Innovation is NOT about Ideas!

broken lightbulb

Innovation is not about having an idea.

Yes, you read that correctly – innovation is NOT about having ideas.

This is one of the most common mistakes people make when they claim they can’t innovate. So you don‘t have any ideas – actually, that’s great news!

A big mistake people make when they innovate is to start with an idea.

Innovation is about knowing your customers, their problems and their pain points.

In Steven Johnson’s amazing TED Talk (S Johnson Ted Talk) about where good ideas come from, he points out that although people tend to claim a ‘light bulb moment’, in truth this is usually something that has been simmering in the background for some time while they sub-consciously go through an innovation checklist on the idea.
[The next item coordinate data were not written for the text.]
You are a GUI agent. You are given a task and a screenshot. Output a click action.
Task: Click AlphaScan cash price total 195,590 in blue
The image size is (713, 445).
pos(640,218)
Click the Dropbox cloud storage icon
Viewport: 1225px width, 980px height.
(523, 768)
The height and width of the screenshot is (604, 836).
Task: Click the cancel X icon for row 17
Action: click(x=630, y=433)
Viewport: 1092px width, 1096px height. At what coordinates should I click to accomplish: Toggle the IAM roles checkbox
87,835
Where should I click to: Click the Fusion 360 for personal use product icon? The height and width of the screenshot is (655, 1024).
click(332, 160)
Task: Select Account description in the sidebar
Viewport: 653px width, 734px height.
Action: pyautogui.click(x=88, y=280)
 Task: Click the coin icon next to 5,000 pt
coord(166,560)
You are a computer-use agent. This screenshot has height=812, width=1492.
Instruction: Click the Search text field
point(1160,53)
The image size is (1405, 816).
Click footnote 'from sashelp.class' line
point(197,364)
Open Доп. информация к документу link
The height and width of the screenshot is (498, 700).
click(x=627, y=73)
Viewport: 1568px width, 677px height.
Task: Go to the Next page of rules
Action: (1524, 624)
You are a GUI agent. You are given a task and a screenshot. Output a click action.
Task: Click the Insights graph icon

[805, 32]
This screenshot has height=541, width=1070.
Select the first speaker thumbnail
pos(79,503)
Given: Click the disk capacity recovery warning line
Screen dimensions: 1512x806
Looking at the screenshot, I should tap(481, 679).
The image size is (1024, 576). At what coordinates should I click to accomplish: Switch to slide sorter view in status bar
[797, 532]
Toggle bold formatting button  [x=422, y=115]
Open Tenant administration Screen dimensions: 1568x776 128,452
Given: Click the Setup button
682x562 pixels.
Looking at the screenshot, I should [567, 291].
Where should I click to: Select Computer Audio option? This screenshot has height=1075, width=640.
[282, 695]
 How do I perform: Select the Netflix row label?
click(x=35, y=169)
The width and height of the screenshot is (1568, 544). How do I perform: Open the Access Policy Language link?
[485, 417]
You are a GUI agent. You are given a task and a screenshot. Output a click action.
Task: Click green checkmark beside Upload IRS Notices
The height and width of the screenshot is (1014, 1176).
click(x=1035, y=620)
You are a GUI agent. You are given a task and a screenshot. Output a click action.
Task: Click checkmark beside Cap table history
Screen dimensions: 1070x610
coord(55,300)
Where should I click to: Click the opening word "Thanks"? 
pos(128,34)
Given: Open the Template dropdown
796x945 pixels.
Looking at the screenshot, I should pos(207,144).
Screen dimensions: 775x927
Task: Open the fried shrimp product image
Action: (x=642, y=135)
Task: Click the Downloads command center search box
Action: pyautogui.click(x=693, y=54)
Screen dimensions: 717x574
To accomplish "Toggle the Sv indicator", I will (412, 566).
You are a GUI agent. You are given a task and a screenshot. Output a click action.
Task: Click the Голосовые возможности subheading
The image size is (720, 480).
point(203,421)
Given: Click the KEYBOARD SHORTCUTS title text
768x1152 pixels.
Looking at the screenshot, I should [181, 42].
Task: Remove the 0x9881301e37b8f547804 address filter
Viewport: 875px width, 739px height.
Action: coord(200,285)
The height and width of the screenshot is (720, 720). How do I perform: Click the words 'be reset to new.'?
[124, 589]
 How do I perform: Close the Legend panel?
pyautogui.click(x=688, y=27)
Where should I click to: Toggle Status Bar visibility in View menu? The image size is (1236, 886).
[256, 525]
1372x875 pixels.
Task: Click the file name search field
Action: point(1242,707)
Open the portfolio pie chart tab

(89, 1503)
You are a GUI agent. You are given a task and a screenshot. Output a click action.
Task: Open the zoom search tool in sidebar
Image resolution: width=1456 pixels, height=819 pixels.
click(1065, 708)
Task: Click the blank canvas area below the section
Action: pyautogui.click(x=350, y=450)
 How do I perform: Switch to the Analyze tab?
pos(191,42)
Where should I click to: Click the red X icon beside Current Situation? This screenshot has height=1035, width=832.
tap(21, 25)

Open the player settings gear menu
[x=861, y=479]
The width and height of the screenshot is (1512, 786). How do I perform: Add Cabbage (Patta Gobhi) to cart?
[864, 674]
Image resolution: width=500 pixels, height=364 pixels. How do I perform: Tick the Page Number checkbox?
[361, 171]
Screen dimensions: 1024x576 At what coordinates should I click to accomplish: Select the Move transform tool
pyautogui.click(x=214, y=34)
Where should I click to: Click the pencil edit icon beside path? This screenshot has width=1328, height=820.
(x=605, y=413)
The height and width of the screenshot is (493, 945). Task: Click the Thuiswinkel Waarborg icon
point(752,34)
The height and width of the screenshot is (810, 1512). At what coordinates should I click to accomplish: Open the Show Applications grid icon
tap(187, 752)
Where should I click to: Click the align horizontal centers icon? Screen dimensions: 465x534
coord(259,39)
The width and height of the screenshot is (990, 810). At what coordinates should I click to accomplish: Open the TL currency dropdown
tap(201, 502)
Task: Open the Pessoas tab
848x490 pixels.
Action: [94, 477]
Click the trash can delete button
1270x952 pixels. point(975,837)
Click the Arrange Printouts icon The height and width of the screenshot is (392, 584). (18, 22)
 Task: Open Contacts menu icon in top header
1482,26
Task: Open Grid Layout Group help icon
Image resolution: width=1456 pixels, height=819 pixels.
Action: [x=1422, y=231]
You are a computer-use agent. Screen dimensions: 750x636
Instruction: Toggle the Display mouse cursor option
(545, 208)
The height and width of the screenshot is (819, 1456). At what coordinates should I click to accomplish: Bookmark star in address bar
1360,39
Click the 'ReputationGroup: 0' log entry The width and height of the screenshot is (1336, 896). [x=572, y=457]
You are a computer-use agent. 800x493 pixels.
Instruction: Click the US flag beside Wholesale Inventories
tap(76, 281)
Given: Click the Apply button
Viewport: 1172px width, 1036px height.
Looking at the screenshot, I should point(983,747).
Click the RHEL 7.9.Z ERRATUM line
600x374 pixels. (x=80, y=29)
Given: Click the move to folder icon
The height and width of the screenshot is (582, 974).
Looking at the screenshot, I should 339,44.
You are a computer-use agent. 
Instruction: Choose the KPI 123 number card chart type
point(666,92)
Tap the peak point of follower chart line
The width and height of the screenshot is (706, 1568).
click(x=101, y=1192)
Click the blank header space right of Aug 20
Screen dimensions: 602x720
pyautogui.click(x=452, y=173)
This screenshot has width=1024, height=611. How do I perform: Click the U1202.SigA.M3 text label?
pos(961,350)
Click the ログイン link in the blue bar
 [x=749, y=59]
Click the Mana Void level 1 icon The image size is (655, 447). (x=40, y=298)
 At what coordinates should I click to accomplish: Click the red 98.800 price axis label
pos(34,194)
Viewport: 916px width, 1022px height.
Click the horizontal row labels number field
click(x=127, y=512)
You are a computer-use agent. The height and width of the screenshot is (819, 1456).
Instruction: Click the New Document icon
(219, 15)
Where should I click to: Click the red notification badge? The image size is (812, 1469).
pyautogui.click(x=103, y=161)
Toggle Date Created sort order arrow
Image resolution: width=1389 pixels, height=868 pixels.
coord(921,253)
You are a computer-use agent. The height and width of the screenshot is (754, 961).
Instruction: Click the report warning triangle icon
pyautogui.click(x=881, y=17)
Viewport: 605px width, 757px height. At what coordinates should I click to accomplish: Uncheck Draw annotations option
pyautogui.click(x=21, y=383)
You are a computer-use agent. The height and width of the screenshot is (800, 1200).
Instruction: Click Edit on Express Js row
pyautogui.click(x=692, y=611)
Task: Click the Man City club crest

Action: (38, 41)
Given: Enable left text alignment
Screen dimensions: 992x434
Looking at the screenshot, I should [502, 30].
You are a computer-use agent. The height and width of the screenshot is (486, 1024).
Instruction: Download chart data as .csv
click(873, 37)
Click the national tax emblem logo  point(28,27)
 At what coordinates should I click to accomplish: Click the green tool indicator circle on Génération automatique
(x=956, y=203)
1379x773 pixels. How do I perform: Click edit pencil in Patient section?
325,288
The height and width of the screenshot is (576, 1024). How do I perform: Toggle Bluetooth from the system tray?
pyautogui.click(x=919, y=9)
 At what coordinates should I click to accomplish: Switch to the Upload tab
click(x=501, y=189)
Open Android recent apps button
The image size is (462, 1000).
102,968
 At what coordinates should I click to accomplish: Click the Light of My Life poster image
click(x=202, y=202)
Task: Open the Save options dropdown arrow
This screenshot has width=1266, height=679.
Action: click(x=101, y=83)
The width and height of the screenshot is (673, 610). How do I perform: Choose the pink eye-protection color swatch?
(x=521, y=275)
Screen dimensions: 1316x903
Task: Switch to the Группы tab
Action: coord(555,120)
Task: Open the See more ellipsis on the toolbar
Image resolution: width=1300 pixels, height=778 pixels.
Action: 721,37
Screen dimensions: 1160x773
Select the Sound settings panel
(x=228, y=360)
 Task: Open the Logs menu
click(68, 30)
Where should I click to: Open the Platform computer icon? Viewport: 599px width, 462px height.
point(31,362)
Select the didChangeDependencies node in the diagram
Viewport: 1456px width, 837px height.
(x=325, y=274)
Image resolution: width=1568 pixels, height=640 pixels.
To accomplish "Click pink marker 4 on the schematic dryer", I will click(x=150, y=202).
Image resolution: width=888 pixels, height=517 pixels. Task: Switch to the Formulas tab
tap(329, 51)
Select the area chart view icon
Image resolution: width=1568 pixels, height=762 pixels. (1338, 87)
You can bet that somewhere in the background the idea started because they or people they were observing had a problem they wanted to solve. They did NOT wake up morning with a fresh new idea that popped out of thin air. Yes, this sort of innovation does happen and, on rare but highly publicised occasions, results in a game-changing innovation. But the vast majority of successful business innovation comes about from following some challenging but practical steps, which start from the customer perspective.

Until you have a good understanding of what problems your customer has that needs to be solved, you are best off avoiding any ideas about what your product might be as, chances are, you’ll define a customer problem that fits your product but which isn’t actually what they want solved.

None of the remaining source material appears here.